Exercise
========

Q1. 

line 8: 
	x in [0,8] 
    y is undefined
    i is undefined

 Rk: Since x is defined as un "unsigned char" and initialized  by a "read" 
     operation at line 5, we may expect to have x in [0,255] at line 7, 
     and hence  253, 254 ou 255 being possible values for x at line 8.
	Actually this is is not the case in C, since integer comparisons are 
    always performed on (signed) int, using implicit type conversions. 
	Thus "x+3,12" is casted into "(int)x + 3 < 12"

Q2. 

	- No runtime error at line 8
    - possible runtime error at line 14 

Q3. 

	Frama-C is supposed to over-approximate the set of values obtained for each variables 
    (potential false positives, but no false negatives)
    Hence, according to this tool:
		- no BoF vulnerability should occur at line 8 
           (according to the remark above)
		- a vulnerability may occur at line 14 ...

Q4. Path B0-B1
		1. path condition = (x0>=253 and x0<=255) or (x0>=0 and x0<=8)
        2. possible solution : x0=0
		3. to trigger the vuln:
		     (x0>=253 and x0<=255) or (x0>=0 and x0<=8) and (x0<=0 or x0>8)
			  possible solution : x0=253

Q5.

    1. From B3, B5 can be reached in 4 possible paths:
			B3-B5					(not entering the loop)
			B3-B4-B3-B5 				(1 iteration)
			B3-B4-B3-B4-B3-B5 			(2 iterations)
			B3-B4-B3-B4-B3-B4-B3-B5 	(3 iterations)
		From B0, B3 can be reached in 2 different paths:
			B0-B2
			B0-B1-B2
		The total number of paths is then 8 (4 times 2)

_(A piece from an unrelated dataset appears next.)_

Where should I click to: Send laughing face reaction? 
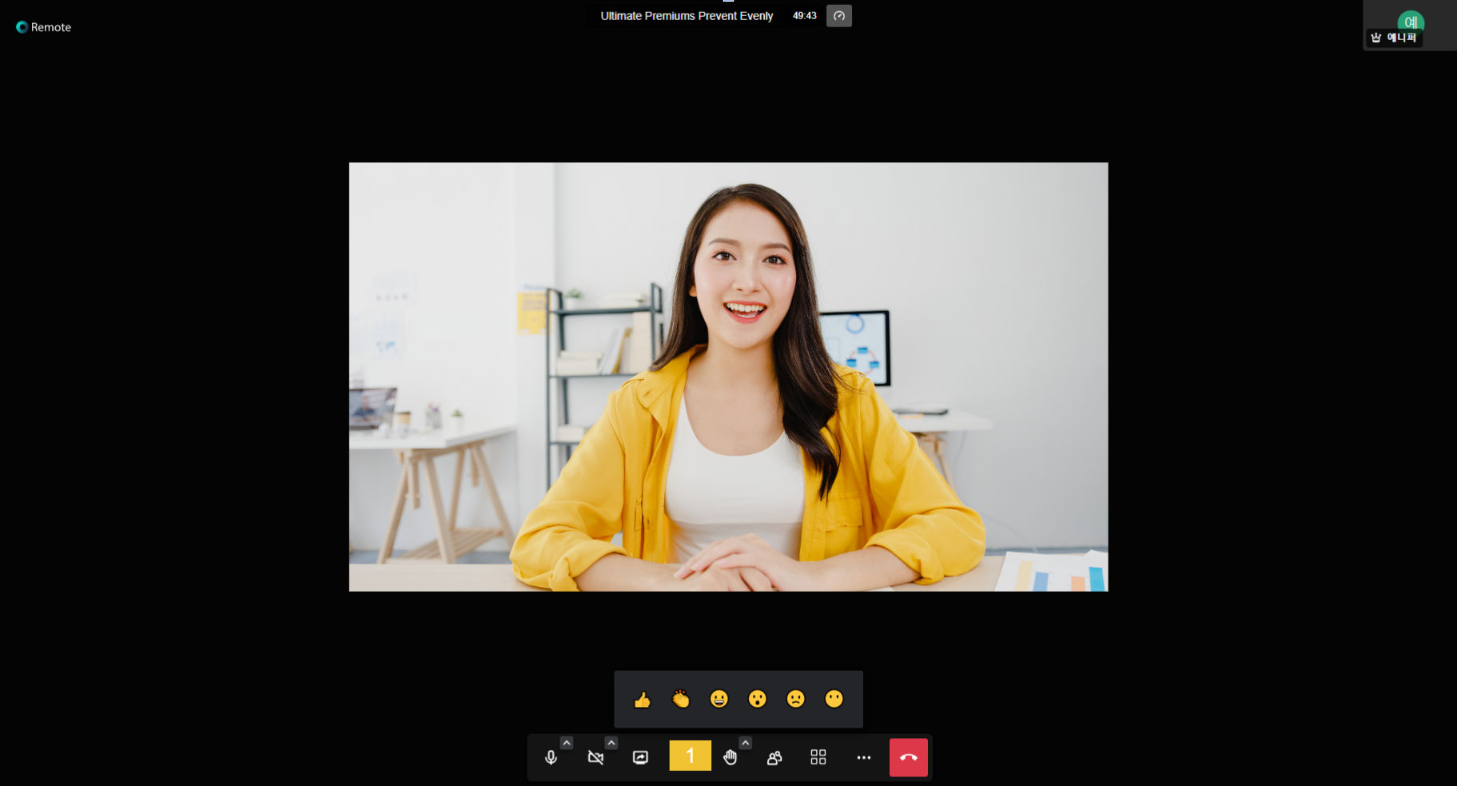719,700
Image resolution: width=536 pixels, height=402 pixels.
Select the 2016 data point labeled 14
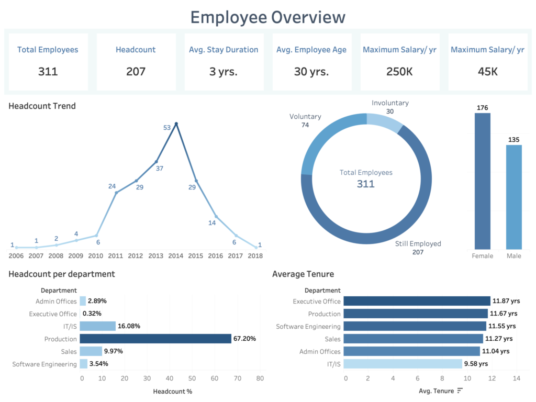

	2. path B0-B1-B2-B3-B4-B3-B4-B3-B4-B3-B5 
		path predicate: 
			x0+3<12 and y0=x0+1 and i0=y0 and 
            i0<3 and y1=y0+2 and i1=i0+1 and 
            i1<3 and y2=y1+2 and i2=i1+1 and 
            i2<3 and y3=y2+2 and i3=i2+1 and 
            i3>=3 and (y3<0 or y3>8)

		No solution since :
			- to execute the loop 3 times we need x0=255 (hence y0=0 and i0=0)
			- if it is the case then necessary we have y3=6

    3. Vulnerability at line 8 can be triggered, but not at line 14 (following this path) ...

        Rq: this result contradicts the one found by Frama-C (question Q3),
this is due to a different interpretation of the C semantics by these 2 tools,
Frama-C being more correct :-)

Q6. With this modification:
		- For Frama-C, using interval analysis there is no way to keep track of the relationnal dependency between i and y (namel i<y),
          both variable will then be considered as taking arbitrary independent values, which may led to numerous false positives ... 
		- PathCrawler may be no longer be able to explore all the paths (since there number is huge, depending on the number of iterations performed),
          so it may or may not found the vulnerabilities (depending on the exploration strategy ...)